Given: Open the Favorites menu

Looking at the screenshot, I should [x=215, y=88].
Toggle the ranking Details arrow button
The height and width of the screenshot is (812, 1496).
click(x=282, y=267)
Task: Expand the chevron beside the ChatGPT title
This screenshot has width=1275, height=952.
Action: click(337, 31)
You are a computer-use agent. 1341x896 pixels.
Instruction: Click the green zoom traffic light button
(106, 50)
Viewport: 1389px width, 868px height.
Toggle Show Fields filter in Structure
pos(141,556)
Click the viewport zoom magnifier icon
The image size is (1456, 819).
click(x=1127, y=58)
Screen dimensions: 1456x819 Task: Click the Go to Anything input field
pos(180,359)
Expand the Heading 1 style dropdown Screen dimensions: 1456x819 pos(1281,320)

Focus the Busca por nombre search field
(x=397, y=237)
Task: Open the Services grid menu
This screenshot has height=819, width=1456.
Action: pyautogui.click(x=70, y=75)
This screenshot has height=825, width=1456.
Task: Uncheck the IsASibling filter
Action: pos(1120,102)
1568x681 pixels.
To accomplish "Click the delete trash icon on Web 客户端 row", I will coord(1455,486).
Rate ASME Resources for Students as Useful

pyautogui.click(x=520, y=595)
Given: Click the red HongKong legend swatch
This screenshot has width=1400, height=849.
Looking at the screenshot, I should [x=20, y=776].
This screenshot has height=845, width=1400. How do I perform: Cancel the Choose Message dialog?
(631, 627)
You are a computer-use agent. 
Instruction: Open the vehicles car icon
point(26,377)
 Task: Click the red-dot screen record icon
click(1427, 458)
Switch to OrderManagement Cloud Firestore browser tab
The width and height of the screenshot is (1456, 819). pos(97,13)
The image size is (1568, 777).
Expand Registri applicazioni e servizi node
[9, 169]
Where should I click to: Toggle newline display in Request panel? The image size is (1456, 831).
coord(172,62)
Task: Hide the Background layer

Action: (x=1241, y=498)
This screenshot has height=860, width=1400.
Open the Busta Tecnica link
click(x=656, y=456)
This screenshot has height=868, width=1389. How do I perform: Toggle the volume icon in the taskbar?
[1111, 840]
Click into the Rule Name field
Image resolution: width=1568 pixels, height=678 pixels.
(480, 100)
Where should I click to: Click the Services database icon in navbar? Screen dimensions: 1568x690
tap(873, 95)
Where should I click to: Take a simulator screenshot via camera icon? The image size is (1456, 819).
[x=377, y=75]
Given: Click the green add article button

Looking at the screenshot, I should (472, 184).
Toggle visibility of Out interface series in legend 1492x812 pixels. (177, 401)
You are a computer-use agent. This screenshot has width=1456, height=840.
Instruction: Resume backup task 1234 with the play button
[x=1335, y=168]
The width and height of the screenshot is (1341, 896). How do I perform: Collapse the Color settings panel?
----
## Activity
Show a copy of each line from the records above in which the string "agent" occurs.

## Reply
You are a computer-use agent. 1341x896 pixels.
You are a computer-use agent. 
You are a computer-use agent. This screenshot has width=1456, height=840.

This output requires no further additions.